Nello stesso giorno e con gli stessi contenuti le Presidenti dei Tribunali di Sorveglianza di Milano e Brescia azionavano il cd. Potere di Prospettazione ex art.69, l.354/1975 (istituto probabilmente ignoto ai vertici ministeriali) al Ministro della Giustizia, segnalando preliminarmente la “gravissima situazione degli istituti penitenziari della Lombardia a seguito dell’emergenza derivante dalla diffusione del contagio da COVID-19 sin dal 21.2.2020, ha creato presso l’intera popolazione, con specifico riferimento alle strutture… Gli istituti penitenziari versano in situazione di gravissimo collasso. I gravissimi episodi di rivolta, sinora assolutamente contenuti, potrebbero crescere senza possibilità di contenimento.
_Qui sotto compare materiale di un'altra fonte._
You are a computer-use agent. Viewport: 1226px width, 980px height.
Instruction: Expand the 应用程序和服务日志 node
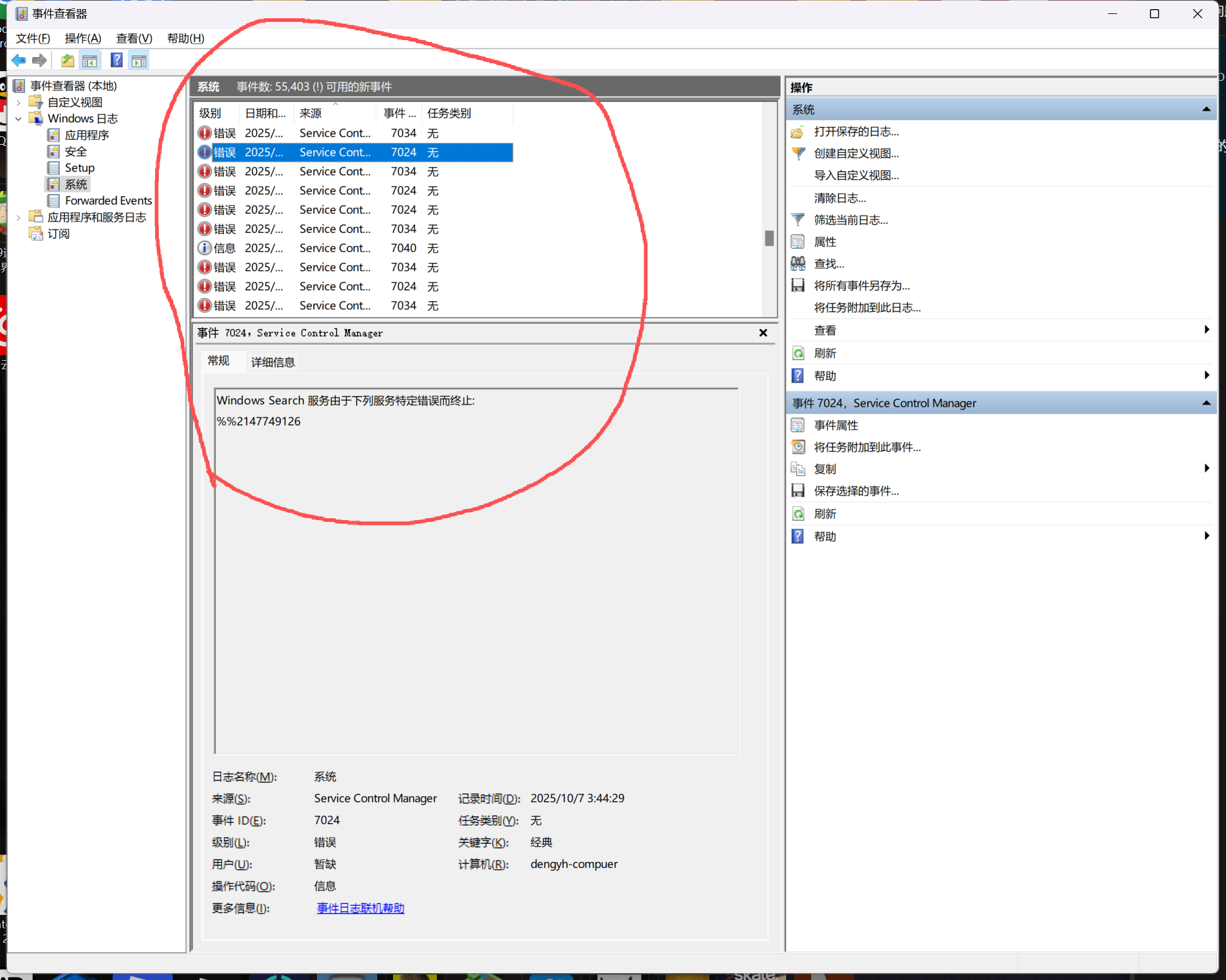coord(19,217)
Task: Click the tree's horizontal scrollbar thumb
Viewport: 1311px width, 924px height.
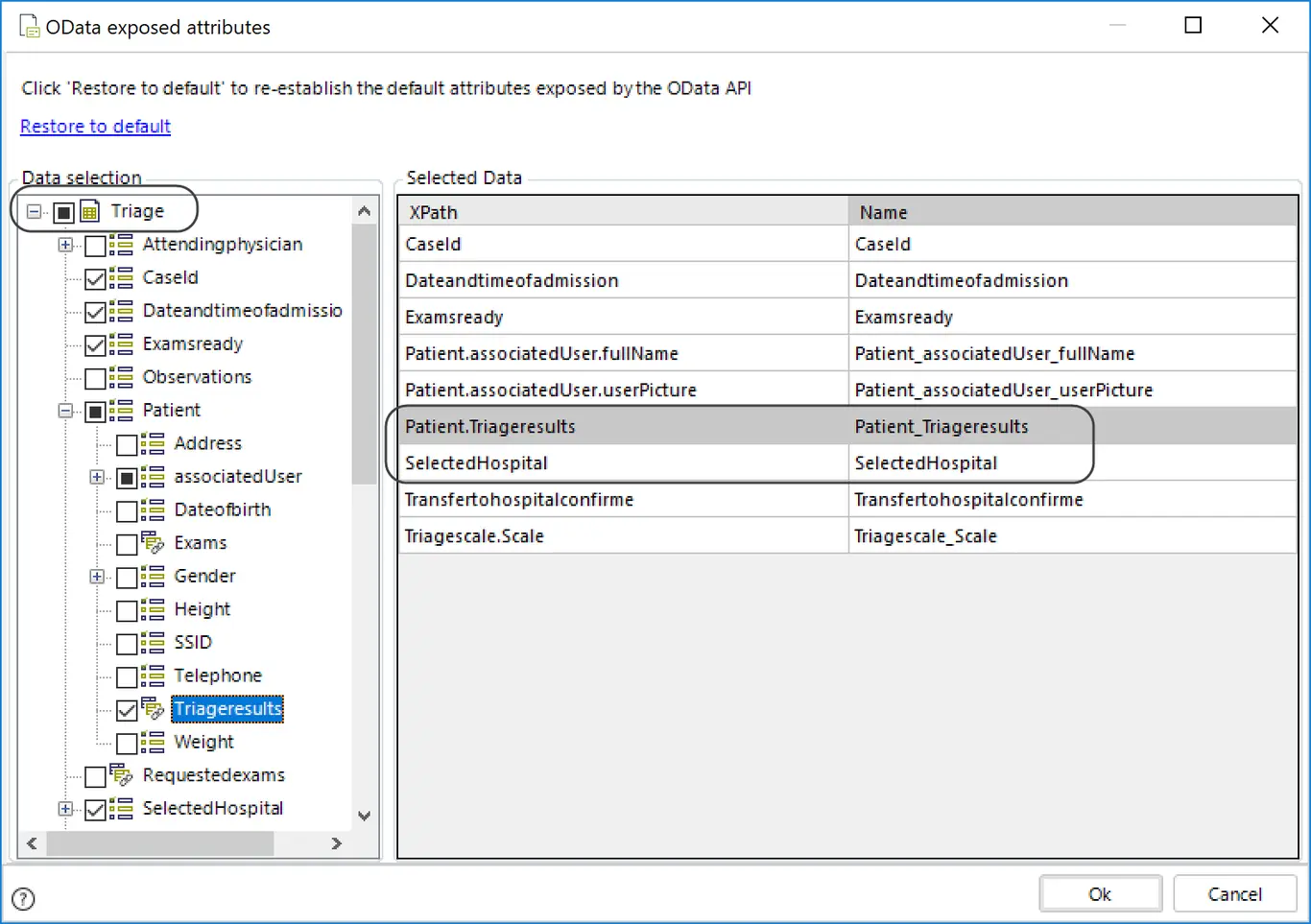Action: tap(160, 843)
I pericoli di contagio sono tuttavia costantemente presenti e attualmente stanno producendo i loro tragici frutti, a causa della diffusione del morbo e dei dati che sono rassegnati quotidianamente anche alla Sua attenzione Gli agenti della Polizia Penitenziaria sono allo spasimo, sfiniti da turni senza riposo ed esposti al rischio di contagio, provvedimenti che consentano immediatamente di alleggerire le presenze del carcere provvedimenti normativi di immediata applicazione e che non richiedano il vaglio della Magistratura di Sorveglianza che già ora, per le condizioni dei propri uffici, non sarebbe in grado di potervi provvedere, quali:
– una previsione di una normativa di immediata applicabilità che disponga la sottoposizione a una detenzione domiciliare speciale per coloro che hanno pena anche residua inferiore ai 4 anni e con accompagnamento della Polizia Penitenziaria al domicilio per la contestuale verifica dell’idoneità del domicilio stesso. Si precisa che, come è noto alla S.V., la percentuale di detenuti con pene brevi e medio-brevi è elevatissima e potrebbe costituire la base per un intervento immediato e significativo, mirato come deve essere;
– valutare l’inserimento del presupposto dell’emergenza coronavirus come elemento valutativo per tutti gli istituti normativi riguardanti la concessione di benefici penitenziari.”
Il 17 marzo il Garante dei diritti delle persone private della liberà personale del Comune di Milano, per dovere d’ufficio ex art. 35 L. n.354/1975 ed in adempimento del Regolamento Comunale di Milano comunicava al Procuratore della Repubblica di Milano ed al Garante Nazionale le segnalazioni dei familiari di alcuni detenuti nella Casa di reclusione di Milano Opera circa reati e violazioni di diritti asseritamente avvenuti in quell’Istituto di pena nel pomeriggio del 9 marzo 2020 e nei giorni successivi.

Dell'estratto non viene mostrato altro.